Ayush Anand


2024

pdf
IWSLT 2024 Indic Track system description paper: Speech-to-Text Translation from English to multiple Low-Resource Indian Languages
Deepanjali Singh | Ayush Anand | Abhyuday Chaturvedi | Niyati Baliyan
Proceedings of the 21st International Conference on Spoken Language Translation (IWSLT 2024)

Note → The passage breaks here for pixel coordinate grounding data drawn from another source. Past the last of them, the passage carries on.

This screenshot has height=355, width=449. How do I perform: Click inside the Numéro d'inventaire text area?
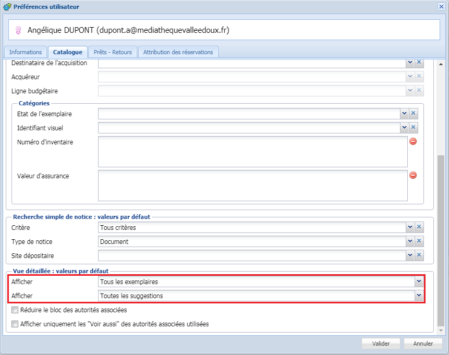click(250, 151)
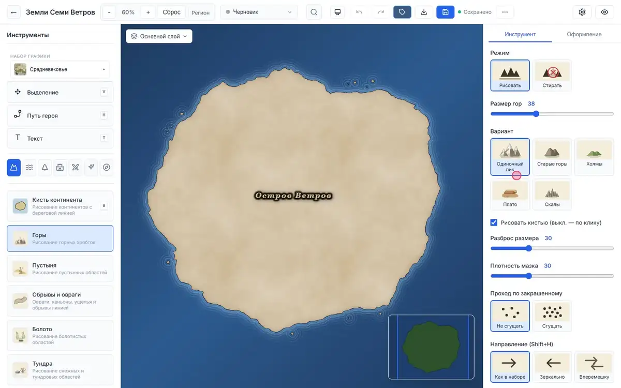Expand the 'Основной слой' layer dropdown

click(x=159, y=36)
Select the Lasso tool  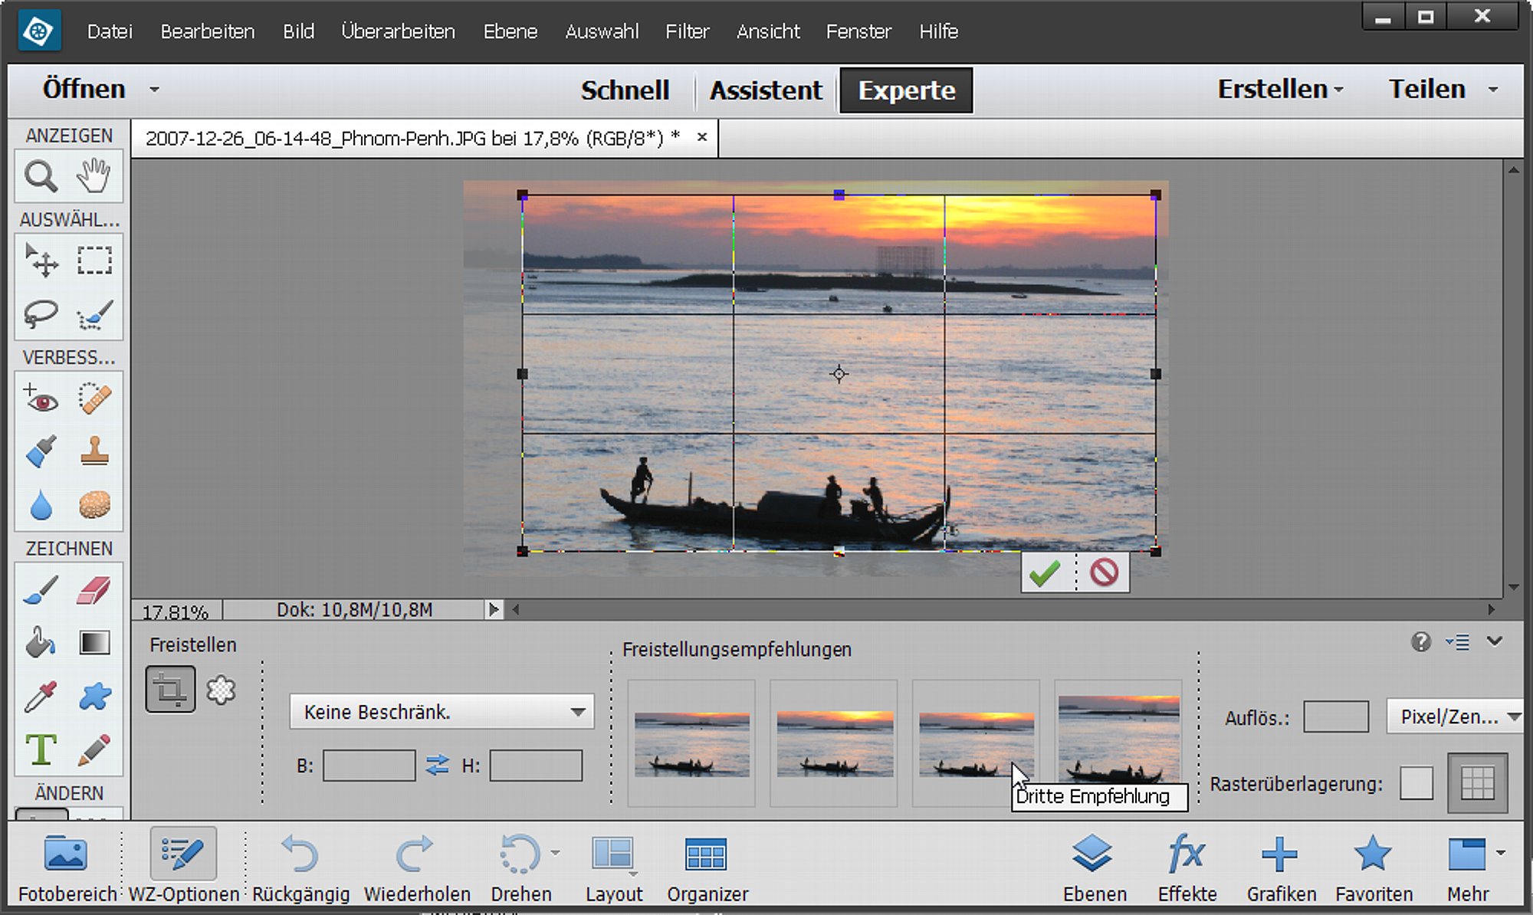coord(41,314)
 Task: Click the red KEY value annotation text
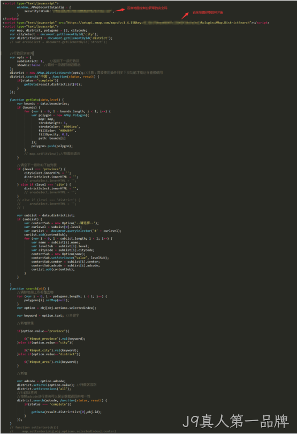coord(208,12)
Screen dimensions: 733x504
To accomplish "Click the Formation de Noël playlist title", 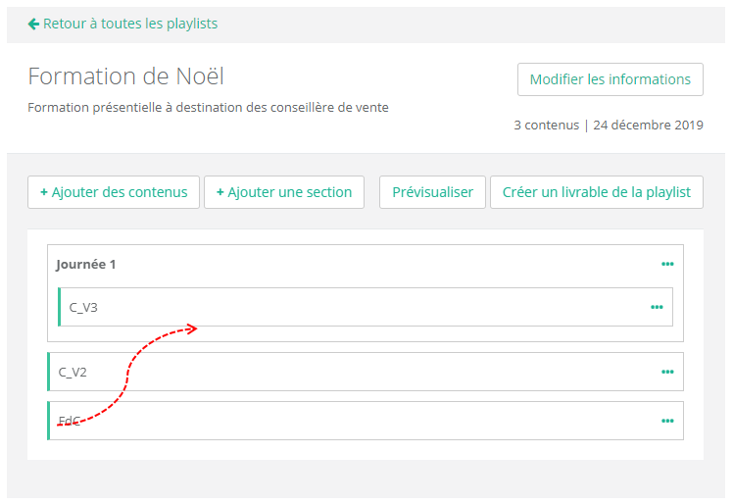I will 126,76.
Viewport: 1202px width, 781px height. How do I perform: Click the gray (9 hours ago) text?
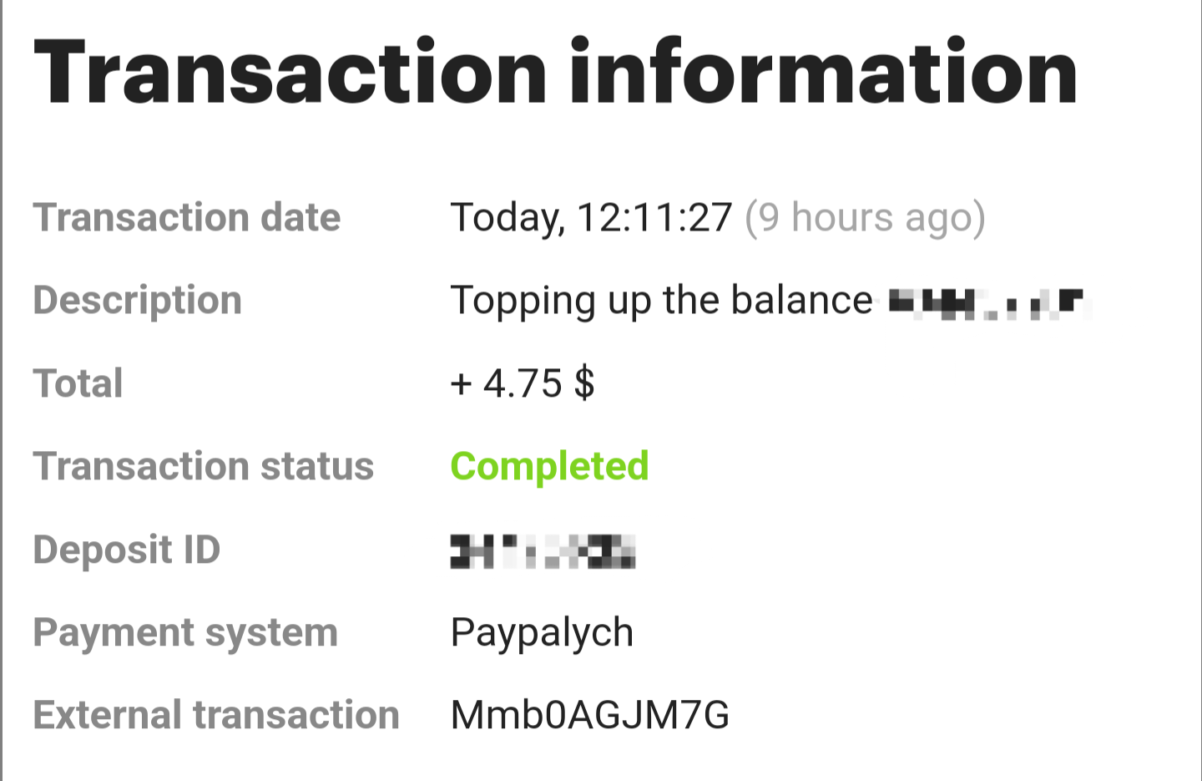click(x=865, y=217)
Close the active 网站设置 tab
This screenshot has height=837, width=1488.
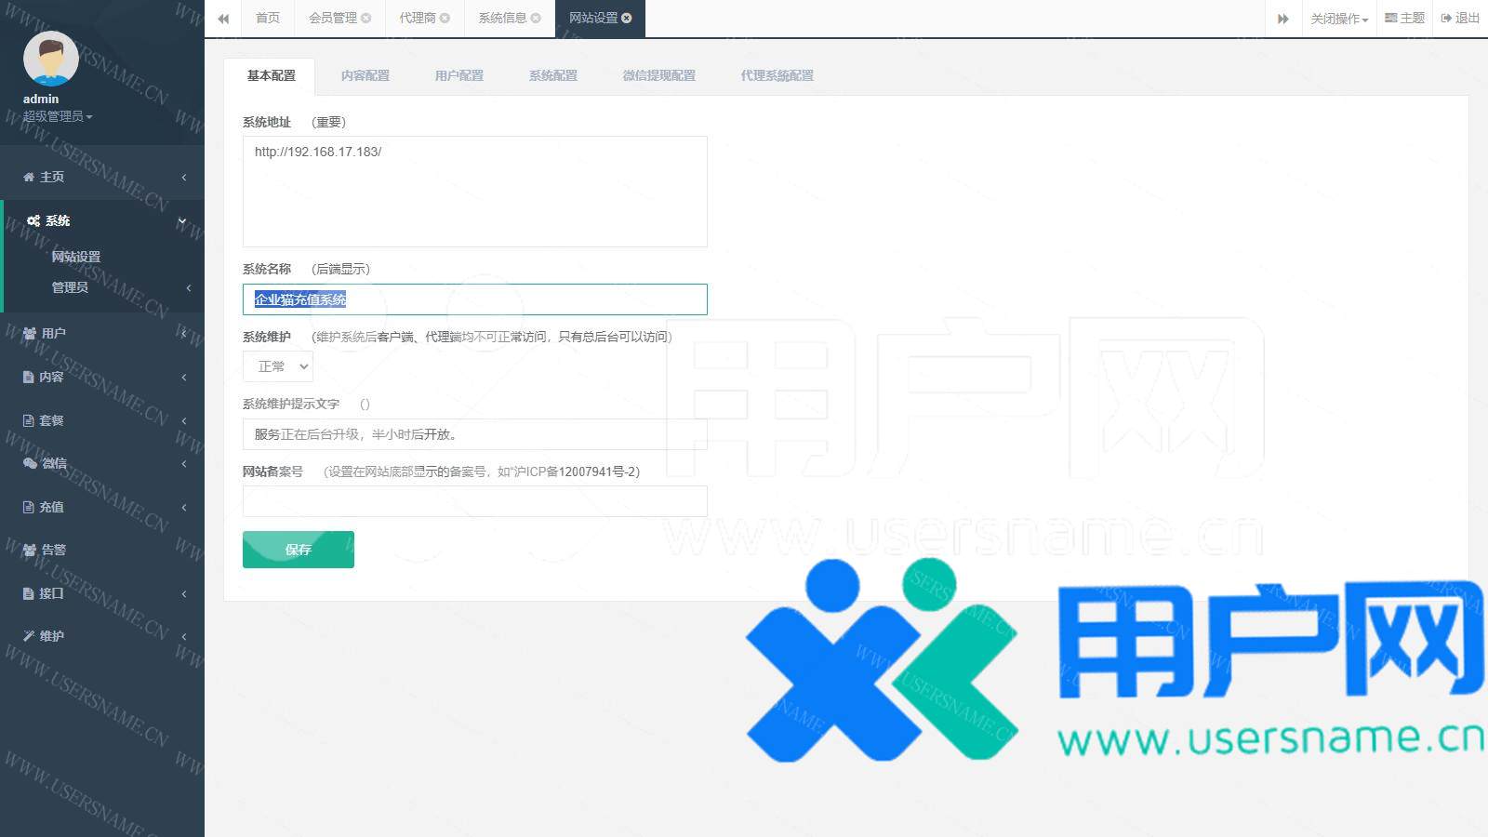(x=627, y=18)
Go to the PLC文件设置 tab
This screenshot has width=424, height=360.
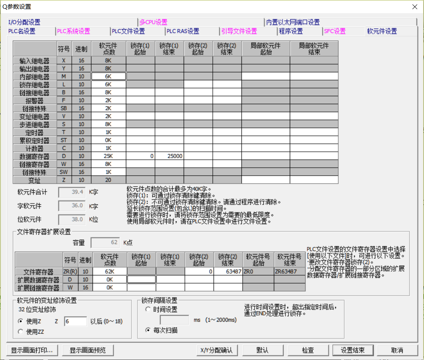pos(128,31)
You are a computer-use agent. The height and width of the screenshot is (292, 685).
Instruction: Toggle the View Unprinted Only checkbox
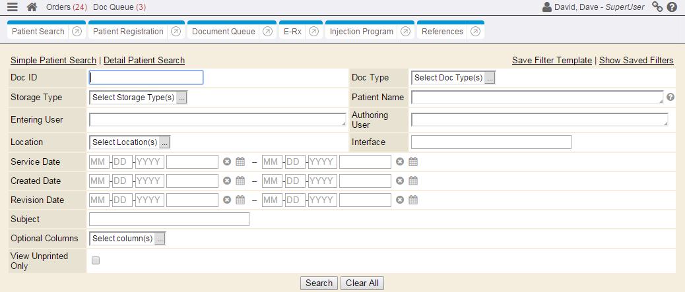[96, 260]
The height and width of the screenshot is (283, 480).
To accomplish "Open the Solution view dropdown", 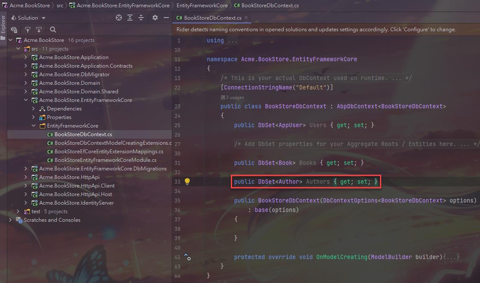I will tap(28, 18).
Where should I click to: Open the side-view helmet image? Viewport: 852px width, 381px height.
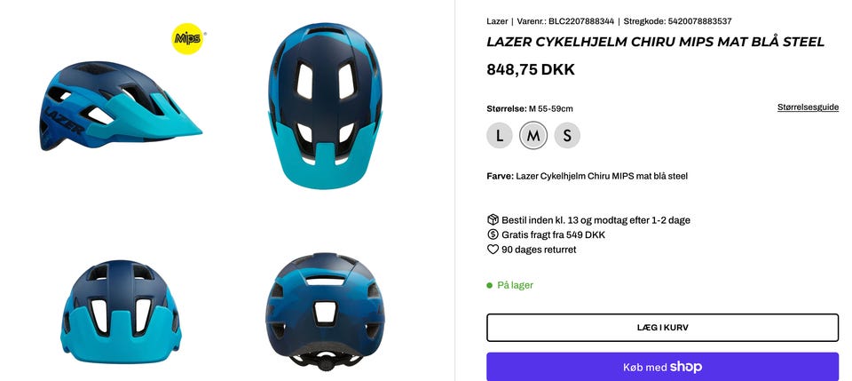click(121, 106)
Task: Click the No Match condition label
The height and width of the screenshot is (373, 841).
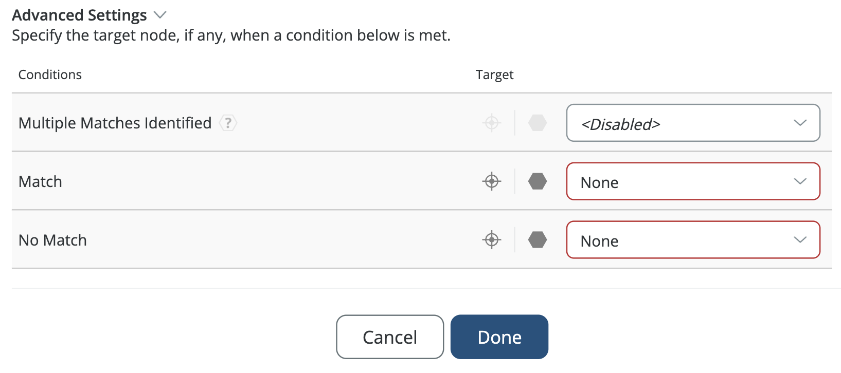Action: click(x=52, y=240)
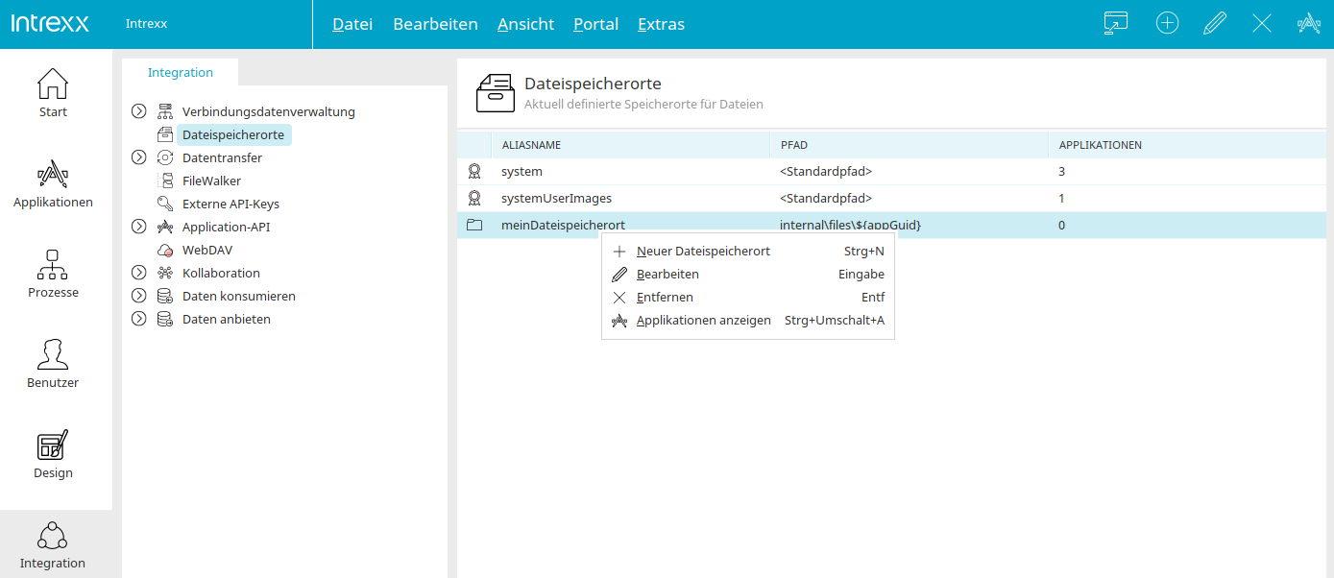Expand the Datentransfer tree node

pyautogui.click(x=138, y=157)
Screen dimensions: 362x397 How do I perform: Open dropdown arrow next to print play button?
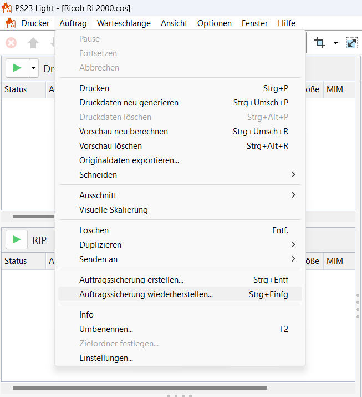(x=33, y=68)
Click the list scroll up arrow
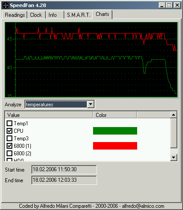This screenshot has width=183, height=210. point(174,115)

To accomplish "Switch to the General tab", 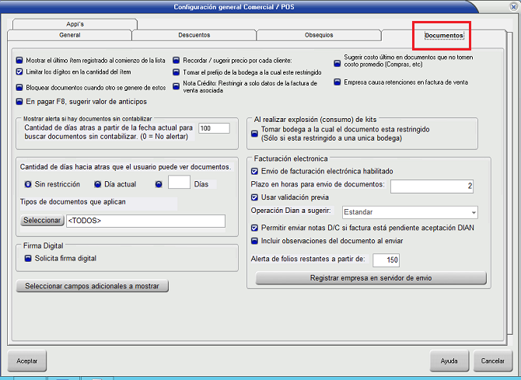I will point(69,36).
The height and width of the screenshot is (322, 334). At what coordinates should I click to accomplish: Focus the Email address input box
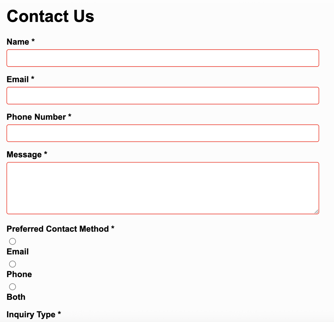(163, 96)
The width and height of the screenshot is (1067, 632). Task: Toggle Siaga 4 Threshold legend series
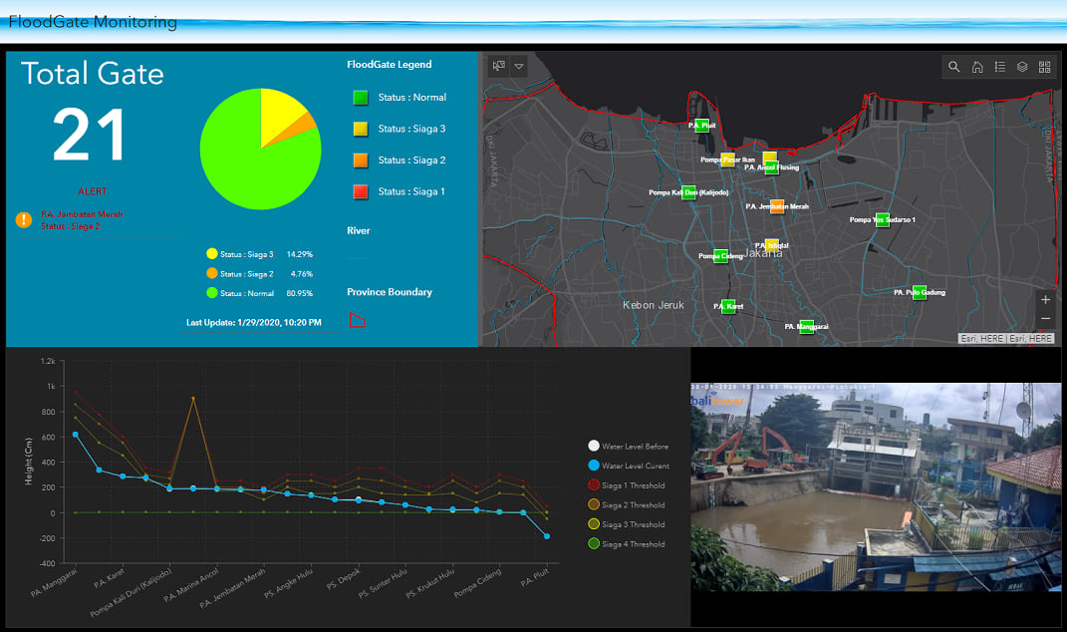pyautogui.click(x=626, y=544)
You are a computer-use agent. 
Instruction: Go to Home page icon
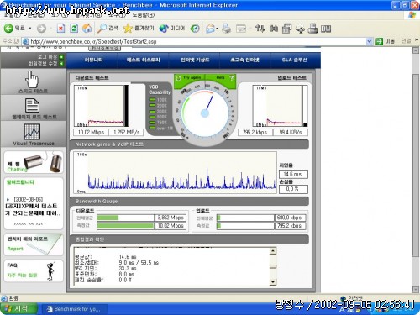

Our Speech-to-Text (ST) translation system addresses low-resource Indian languages (Hindi, Bengali, Tamil) by combining advanced transcription and translation models for accurate and efficient translations. The key components of the system are: The Audio Processor and Transcription Module which utilizes ResembleAI for noise reduction and OpenAI’s Whisper model for transcription. The Input Module validates and preprocesses audio files. The Translation Modules integrate the Helsinki-NLP model for English to Hindi translation and Facebook’s MBart model for English to Tamil and Bengali translations, fine-tuned for better quality. The Output Module corrects syntax and removes hallucinations, delivering the final translated text. For performance evaluation purpose, SacreBLEU scores were used and attained the following values: English-to-Hindi: 24.21 (baseline: 5.23); English-to-Bengali: 16.18 (baseline: 5.86); English-to-Tamil: 10.79 (baseline: 1.9). The solution streamlines workflow from input validation to output delivery, significantly enhancing communication across different linguistic contexts and achieving substantial improvements in SacreBLEU scores. Through the creation of dedicated datasets and the development of robust models, our aim is to facilitate seamless communication and accessibility across diverse linguistic communities, ultimately promoting inclusivity and empowerment.